Pendekatan tersebut dinilai sejalan dengan semangat Polri yang mengedepankan humanisme dalam penegakan hukum. Kapolres Lombok Utara, AKBP Agus Purwanta, S.I.K., menyebut kepercayaan yang diberikan kepada Hukman bukan tanpa alasan.
“Kami melihat Pak Hukman punya nilai lebih. Disiplin, berpengalaman, dan punya kepekaan sosial. Pembinaan rohani yang ia terapkan adalah contoh baik, bagaimana polisi hadir tak hanya menegakkan hukum, tetapi juga memberi jalan bagi perbaikan perilaku,” ujar Kapolres Agus.
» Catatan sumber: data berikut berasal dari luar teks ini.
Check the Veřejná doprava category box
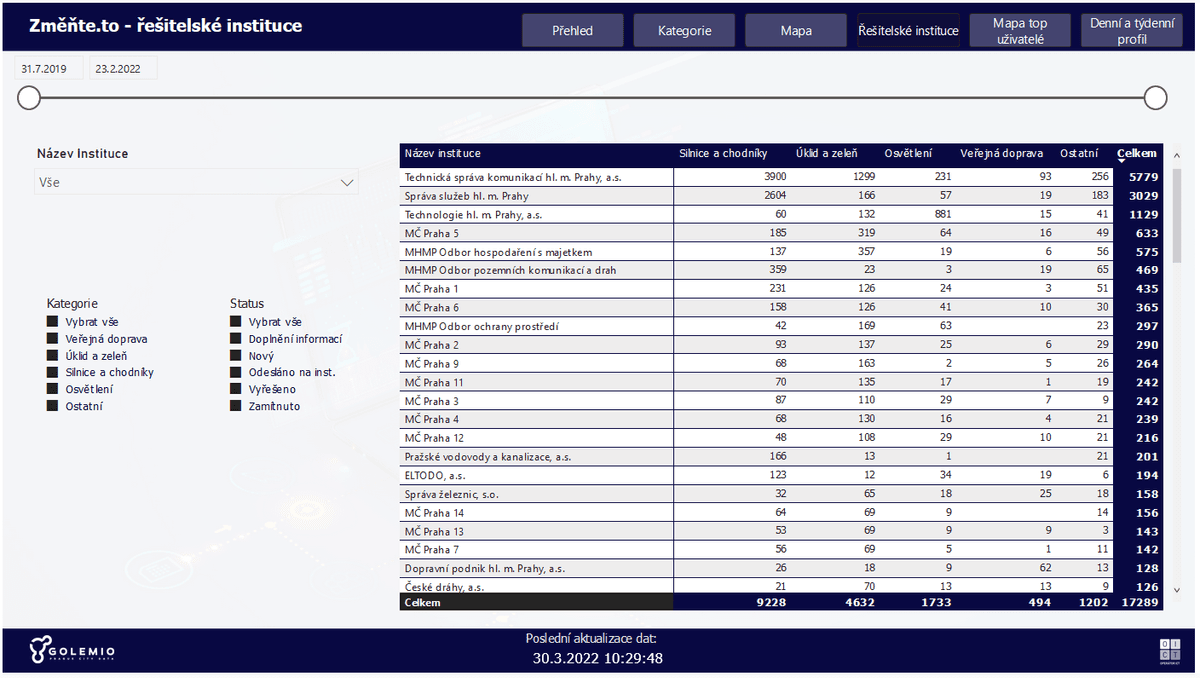Viewport: 1200px width, 678px height. click(x=53, y=339)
Sentuhan rohani Ipda Hukman ternyata meninggalkan kesan tersendiri bagi para tahanan. Salah satunya, D. (21), tahanan kasus narkoba, mengaku mendapat pencerahan baru.
“Pak Hukman selalu ingatkan kami salat berjamaah. Kalau ada masalah, dia dengar cerita kami. Saya jadi ingat keluarga di rumah. Kalau bebas nanti, saya mau berubah,” katanya.
Di tengah berbagai sorotan terhadap lembaga kepolisian, kehadiran figur seperti Ipda Hukman menjadi oase. Penanganan tahanan tidak lagi hanya soal administrasi, tetapi juga pembinaan mental dan spiritual. Hukman percaya, upaya sederhana itu akan membantu para tahanan kembali ke masyarakat dengan pemahaman yang lebih baik.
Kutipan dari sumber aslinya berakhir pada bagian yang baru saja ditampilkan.